**Dataset excerpts**.
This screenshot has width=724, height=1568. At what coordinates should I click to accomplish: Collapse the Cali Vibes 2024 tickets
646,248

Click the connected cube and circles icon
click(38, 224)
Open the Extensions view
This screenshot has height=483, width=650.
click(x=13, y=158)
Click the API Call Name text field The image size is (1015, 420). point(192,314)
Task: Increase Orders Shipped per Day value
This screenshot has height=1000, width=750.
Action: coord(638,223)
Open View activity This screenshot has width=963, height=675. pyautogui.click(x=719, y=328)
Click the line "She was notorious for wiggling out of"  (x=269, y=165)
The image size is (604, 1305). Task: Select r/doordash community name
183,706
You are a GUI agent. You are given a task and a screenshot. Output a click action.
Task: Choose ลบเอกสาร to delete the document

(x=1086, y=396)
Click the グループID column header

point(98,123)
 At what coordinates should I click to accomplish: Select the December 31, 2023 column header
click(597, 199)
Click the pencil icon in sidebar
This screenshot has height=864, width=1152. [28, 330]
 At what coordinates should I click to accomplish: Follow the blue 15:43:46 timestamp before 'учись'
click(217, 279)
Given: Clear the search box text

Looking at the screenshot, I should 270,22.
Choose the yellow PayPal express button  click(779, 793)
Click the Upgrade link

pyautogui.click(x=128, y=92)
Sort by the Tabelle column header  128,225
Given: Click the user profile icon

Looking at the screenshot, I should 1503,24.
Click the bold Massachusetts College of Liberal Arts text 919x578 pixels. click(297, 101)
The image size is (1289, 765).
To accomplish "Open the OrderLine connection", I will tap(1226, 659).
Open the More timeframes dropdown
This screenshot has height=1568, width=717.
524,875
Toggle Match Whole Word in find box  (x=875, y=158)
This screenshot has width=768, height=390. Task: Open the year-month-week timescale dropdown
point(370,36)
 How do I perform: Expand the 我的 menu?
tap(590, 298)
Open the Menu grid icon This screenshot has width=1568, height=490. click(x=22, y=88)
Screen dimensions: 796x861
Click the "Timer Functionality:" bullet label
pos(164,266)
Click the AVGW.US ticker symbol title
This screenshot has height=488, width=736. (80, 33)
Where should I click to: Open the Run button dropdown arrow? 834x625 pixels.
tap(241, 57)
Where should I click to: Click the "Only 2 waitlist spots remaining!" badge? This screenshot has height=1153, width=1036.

**What you need to do**. Which lines run from the one containing "Given: Click the user profile icon" to the end of the entries above? Quote exactly those, and only those.

**Response below**.
Given: Click the user profile icon

Looking at the screenshot, I should 1503,24.
Click the bold Massachusetts College of Liberal Arts text 919x578 pixels. click(297, 101)
The image size is (1289, 765).
To accomplish "Open the OrderLine connection", I will tap(1226, 659).
Open the More timeframes dropdown
This screenshot has height=1568, width=717.
524,875
Toggle Match Whole Word in find box  (x=875, y=158)
This screenshot has width=768, height=390. Task: Open the year-month-week timescale dropdown
point(370,36)
 How do I perform: Expand the 我的 menu?
tap(590, 298)
Open the Menu grid icon This screenshot has width=1568, height=490. click(x=22, y=88)
Screen dimensions: 796x861
Click the "Timer Functionality:" bullet label
pos(164,266)
Click the AVGW.US ticker symbol title
This screenshot has height=488, width=736. (80, 33)
Where should I click to: Open the Run button dropdown arrow? 834x625 pixels.
tap(241, 57)
Where should I click to: Click the "Only 2 waitlist spots remaining!" badge? This screenshot has height=1153, width=1036.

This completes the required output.